Listed records.
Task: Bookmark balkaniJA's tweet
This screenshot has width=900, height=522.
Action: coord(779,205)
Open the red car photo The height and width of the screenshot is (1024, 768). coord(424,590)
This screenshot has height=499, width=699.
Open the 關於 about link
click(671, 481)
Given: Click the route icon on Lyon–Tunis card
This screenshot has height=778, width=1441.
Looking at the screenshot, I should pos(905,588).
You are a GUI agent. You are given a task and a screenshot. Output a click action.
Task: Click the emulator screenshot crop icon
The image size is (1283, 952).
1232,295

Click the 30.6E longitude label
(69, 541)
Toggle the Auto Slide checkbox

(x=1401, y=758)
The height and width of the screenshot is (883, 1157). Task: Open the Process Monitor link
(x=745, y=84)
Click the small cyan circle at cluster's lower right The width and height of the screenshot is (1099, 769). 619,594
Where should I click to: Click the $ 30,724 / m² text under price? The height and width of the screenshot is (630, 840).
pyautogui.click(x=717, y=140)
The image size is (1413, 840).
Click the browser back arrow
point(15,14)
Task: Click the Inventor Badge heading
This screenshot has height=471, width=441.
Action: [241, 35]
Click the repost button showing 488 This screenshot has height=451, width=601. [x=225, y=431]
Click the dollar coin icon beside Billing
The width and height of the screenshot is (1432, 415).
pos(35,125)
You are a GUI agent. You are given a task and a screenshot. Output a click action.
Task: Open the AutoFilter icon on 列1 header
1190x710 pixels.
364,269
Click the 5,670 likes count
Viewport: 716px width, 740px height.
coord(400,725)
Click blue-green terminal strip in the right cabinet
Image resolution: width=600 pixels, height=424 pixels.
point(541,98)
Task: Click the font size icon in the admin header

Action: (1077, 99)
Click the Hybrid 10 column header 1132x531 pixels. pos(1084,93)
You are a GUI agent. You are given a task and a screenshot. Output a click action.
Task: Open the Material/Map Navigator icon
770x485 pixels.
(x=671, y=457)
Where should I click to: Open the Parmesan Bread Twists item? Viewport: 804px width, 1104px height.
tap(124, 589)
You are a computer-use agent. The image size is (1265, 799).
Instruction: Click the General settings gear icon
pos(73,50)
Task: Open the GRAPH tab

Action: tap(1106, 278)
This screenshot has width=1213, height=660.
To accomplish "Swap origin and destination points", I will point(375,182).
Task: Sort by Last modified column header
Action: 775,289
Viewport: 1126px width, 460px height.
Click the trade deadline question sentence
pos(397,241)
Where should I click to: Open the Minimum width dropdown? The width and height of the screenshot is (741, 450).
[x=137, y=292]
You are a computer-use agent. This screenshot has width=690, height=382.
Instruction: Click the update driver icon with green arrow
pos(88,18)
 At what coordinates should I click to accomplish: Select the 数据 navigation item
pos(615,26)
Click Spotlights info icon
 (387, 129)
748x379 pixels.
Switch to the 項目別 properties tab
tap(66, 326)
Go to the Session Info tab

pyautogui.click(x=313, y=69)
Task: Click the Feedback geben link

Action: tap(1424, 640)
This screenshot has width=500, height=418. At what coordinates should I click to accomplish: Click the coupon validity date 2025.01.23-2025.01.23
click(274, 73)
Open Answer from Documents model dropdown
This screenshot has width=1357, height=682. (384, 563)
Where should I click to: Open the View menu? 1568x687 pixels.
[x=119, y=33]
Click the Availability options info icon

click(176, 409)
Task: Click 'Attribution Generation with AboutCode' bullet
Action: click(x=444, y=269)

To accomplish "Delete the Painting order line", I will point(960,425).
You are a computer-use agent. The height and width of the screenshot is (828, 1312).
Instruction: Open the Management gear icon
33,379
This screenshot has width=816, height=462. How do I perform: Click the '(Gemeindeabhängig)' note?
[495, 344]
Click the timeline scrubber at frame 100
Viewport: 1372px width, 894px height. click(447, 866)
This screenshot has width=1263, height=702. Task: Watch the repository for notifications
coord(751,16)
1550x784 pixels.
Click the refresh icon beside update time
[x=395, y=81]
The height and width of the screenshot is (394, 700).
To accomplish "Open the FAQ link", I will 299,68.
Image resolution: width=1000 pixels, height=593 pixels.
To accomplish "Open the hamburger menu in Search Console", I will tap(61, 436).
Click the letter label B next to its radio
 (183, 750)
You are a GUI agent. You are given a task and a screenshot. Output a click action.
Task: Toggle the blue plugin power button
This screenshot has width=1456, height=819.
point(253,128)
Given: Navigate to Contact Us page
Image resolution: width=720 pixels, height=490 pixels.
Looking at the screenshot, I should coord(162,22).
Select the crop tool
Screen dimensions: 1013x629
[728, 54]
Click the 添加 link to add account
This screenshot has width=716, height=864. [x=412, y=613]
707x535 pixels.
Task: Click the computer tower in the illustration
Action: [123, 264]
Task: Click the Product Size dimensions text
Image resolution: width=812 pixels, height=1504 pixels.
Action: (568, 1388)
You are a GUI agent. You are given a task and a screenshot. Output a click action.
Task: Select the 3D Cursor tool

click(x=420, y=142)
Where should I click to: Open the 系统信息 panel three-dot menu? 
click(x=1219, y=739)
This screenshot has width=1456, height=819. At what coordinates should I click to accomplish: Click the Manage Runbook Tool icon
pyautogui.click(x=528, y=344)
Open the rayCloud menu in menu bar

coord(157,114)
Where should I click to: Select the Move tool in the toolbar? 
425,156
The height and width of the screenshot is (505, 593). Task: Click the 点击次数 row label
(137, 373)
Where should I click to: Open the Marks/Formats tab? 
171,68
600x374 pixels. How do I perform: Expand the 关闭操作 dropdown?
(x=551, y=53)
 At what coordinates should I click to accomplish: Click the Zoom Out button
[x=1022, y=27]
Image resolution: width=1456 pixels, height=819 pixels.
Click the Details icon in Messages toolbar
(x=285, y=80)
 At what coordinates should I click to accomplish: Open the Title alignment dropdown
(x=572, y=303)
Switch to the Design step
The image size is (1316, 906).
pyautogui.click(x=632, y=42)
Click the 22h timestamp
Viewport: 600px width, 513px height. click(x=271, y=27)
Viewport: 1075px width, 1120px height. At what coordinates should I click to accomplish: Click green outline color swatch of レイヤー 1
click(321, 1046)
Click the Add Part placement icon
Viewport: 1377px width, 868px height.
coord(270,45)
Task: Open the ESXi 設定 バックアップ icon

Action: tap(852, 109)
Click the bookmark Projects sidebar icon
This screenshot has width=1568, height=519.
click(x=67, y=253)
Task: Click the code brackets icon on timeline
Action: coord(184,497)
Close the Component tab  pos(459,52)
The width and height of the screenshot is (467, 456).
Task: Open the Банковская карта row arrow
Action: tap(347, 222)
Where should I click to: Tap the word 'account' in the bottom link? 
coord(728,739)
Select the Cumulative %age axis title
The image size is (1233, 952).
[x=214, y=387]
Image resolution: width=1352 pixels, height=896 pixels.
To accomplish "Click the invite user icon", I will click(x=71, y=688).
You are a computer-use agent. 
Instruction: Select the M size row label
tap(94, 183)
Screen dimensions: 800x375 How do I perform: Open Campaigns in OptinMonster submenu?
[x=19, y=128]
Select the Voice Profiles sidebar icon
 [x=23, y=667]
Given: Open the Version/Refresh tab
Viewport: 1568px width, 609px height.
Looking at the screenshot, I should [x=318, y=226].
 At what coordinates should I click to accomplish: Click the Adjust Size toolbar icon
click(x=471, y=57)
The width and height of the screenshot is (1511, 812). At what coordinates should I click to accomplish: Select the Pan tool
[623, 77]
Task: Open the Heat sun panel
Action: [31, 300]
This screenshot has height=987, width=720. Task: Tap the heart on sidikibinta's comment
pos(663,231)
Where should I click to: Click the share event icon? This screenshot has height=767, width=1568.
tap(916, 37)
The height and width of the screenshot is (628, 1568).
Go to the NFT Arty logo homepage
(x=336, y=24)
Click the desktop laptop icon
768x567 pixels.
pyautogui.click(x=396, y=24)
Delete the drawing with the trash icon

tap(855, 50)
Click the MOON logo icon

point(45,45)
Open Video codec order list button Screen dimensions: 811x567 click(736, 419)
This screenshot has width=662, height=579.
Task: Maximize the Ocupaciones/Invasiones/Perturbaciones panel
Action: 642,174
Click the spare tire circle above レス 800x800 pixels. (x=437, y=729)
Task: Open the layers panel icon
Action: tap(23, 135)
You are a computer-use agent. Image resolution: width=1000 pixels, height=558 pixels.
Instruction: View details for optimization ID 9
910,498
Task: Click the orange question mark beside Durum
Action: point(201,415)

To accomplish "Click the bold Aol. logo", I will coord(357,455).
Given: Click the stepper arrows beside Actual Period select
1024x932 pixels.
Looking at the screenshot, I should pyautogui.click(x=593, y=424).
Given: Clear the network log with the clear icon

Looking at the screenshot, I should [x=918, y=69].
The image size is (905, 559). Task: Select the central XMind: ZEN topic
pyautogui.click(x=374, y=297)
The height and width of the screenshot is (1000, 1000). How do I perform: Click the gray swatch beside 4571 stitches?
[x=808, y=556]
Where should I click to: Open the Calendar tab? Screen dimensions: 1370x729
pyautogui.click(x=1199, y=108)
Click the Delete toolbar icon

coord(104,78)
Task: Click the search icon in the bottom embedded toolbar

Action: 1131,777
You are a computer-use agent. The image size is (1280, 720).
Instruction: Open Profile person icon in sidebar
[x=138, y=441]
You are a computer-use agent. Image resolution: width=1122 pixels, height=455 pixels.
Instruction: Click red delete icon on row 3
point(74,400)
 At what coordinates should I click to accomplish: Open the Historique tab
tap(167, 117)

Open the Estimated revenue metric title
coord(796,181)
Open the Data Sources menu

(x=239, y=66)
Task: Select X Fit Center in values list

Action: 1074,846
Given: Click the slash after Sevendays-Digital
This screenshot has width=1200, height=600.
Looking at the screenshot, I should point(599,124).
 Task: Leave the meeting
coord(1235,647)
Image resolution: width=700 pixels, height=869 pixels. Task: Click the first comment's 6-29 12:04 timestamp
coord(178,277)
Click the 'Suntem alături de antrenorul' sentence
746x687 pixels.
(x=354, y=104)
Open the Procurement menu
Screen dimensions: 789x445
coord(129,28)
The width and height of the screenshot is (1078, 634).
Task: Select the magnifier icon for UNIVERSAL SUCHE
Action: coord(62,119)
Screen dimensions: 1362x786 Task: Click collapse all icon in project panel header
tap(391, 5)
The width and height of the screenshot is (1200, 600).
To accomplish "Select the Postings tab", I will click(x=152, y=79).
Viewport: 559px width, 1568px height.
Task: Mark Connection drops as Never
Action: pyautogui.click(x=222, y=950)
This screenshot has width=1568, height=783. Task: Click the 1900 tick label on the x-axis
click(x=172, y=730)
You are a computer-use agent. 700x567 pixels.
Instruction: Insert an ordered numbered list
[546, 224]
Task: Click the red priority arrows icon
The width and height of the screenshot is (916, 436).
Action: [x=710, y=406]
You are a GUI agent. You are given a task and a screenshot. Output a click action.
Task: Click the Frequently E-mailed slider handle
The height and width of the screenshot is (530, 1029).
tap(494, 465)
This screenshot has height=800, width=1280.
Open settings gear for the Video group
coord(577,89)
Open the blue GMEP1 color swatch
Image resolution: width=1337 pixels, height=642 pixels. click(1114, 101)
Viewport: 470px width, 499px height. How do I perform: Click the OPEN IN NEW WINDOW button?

What the task asks.
Convert the lines of the records, from the line with "This screenshot has height=800, width=1280." through the end of the records, into a Markdown table with the columns Row and Text. Number the rows and skip any blank lines.

Worked solution.
| Row | Text |
|---|---|
| 1 | This screenshot has height=800, width=1280. |
| 2 | Open settings gear for the Video group |
| 3 | coord(577,89) |
| 4 | Open the blue GMEP1 color swatch |
| 5 | Image resolution: width=1337 pixels, height=642 pixels. click(1114, 101) |
| 6 | Viewport: 470px width, 499px height. How do I perform: Click the OPEN IN NEW WINDOW button? |